Gurinder nodded and said, "We will all die, Uncle ji, if not today, then tomorrow."
The old man listened to Gurinder, and nodded in acknowledgment. His gaze drifted off into the distance, and he appeared to be lost in his thoughts for several minutes. Finally, he spoke again.
"Is it really," he asked slowly, "never too late? Because, I ... I have something to ask you. I know, I know it's such a great imposition to call you here. And I thank you for everything, and may God's blessing be on you for coming to help me. As much as it's worth from a paapi like me. But ... I have a request, if I may please ask you for it?"
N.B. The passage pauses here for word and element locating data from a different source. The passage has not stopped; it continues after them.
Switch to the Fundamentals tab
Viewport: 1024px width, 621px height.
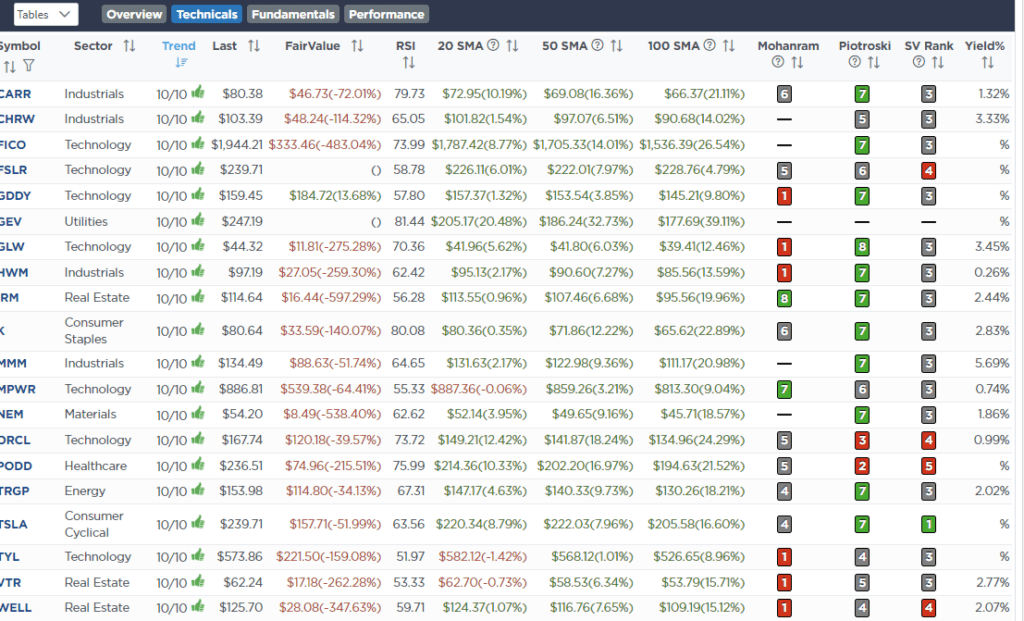(292, 14)
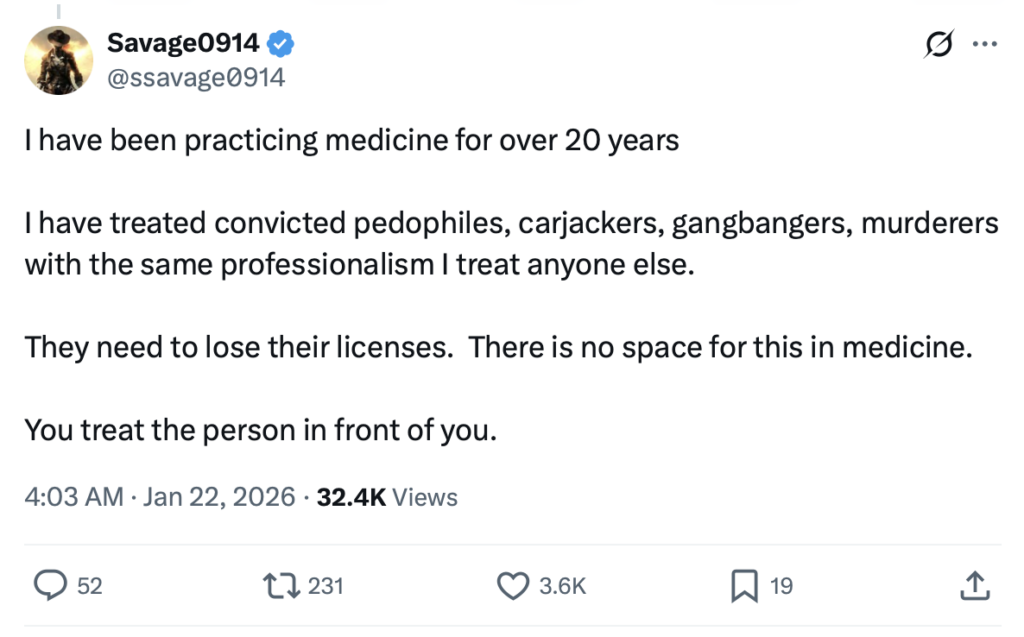Click the bookmark count 19
This screenshot has width=1024, height=637.
(x=781, y=586)
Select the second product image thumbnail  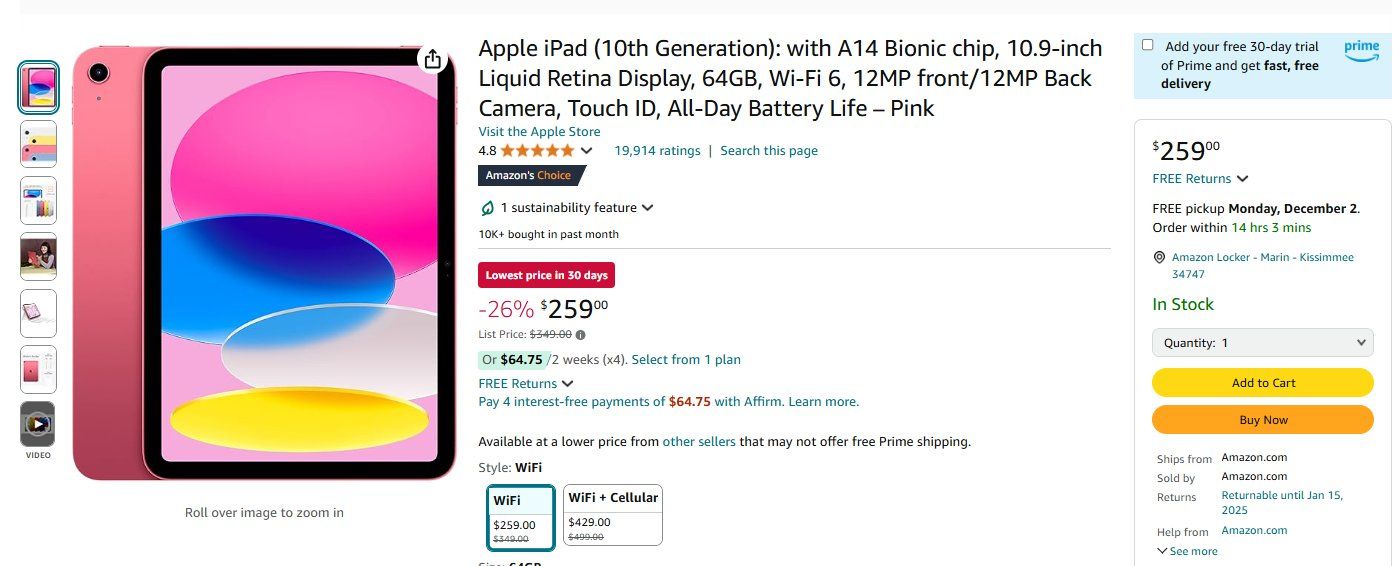(38, 144)
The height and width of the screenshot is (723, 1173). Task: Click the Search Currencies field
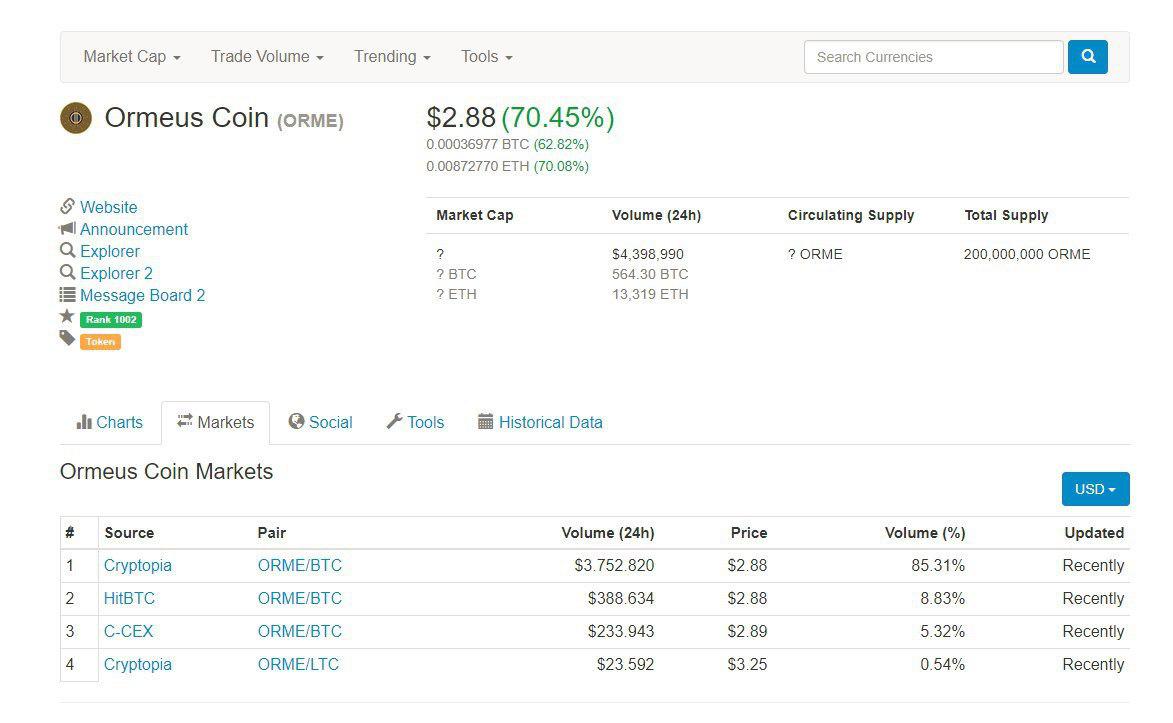(933, 57)
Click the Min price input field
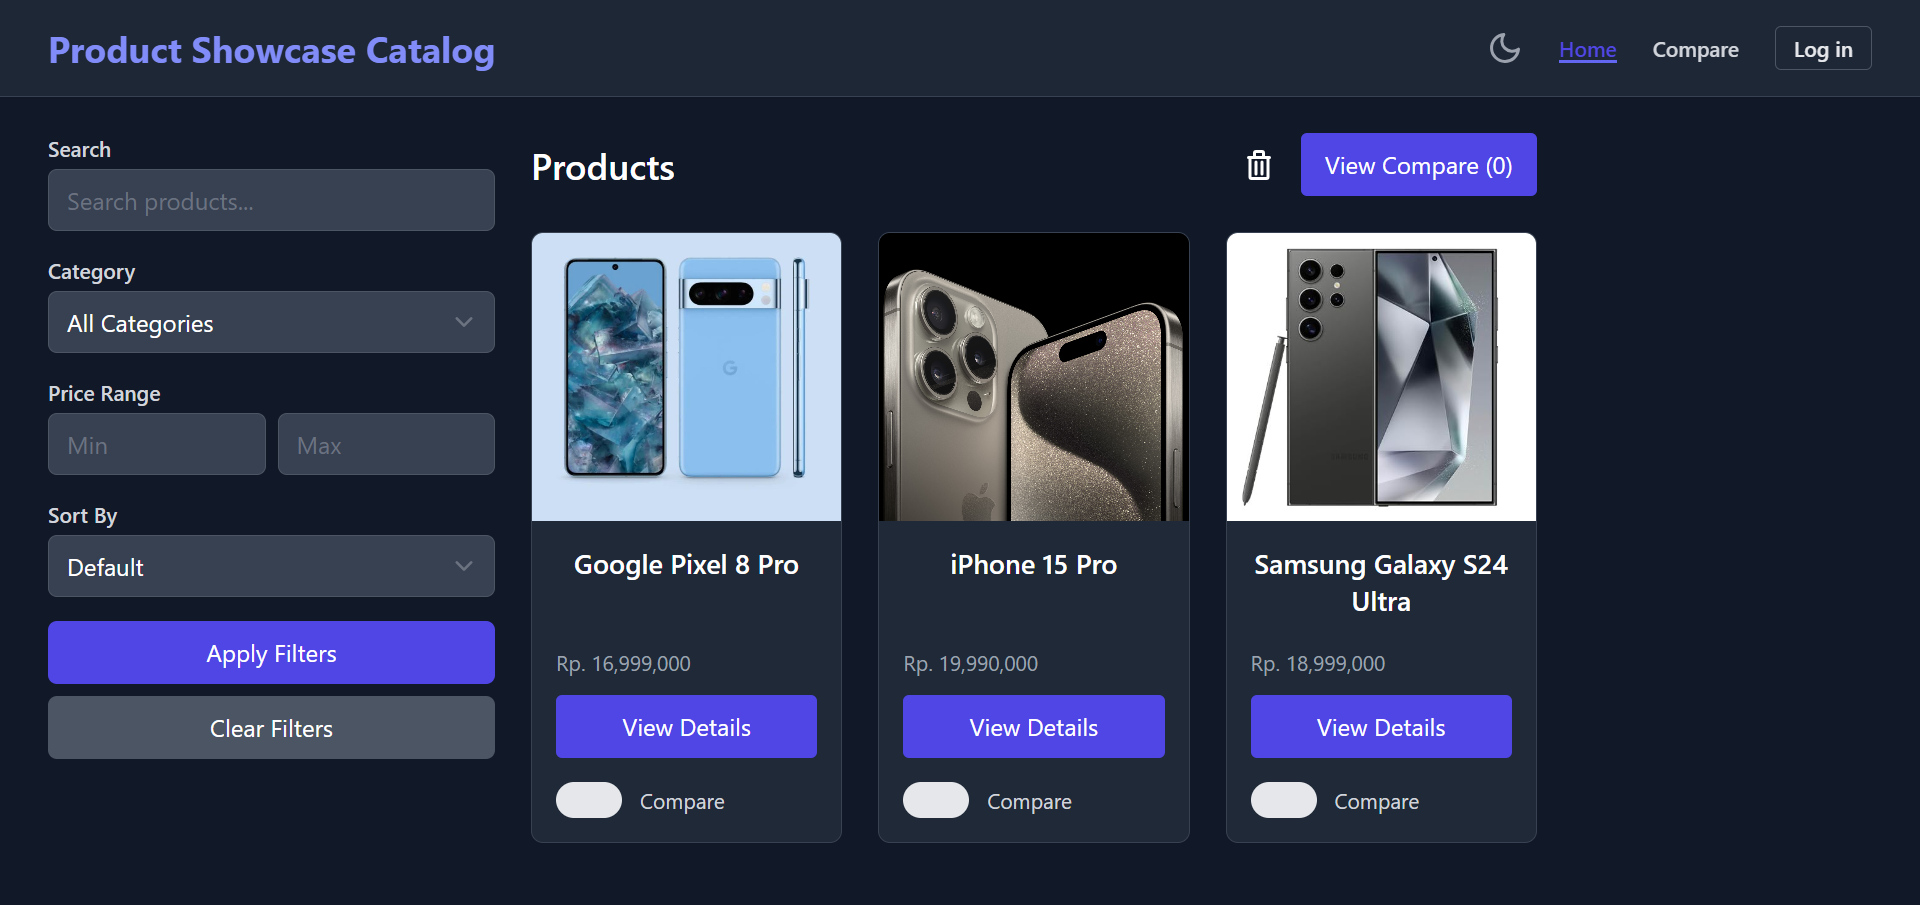 156,444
"What do you need, Uncle ji?"
"Please take me to the Gurudwara. I know it's difficult, if not impossible in my present condition. But, I have just one last request. I want to beg for Amrit, before death claims me."
Gurinder smiled, "Guru Sahib is always merciful, Uncle ji. I will certainly take you there."
The old man sighed in complete relief. He leaned back against his pillow, exhausted and spent. His face was happy, content, as if all of life's burdens had been lifted from his shoulders.The next morning, Gurinder and another Singh stood outside the doors of the Gurudwara. They held up a man who could barely stand, and walked with him into the darbar of the Great Guru of the Sikhs, to go before the Five who had assembled, and to request the last wish of a dying man.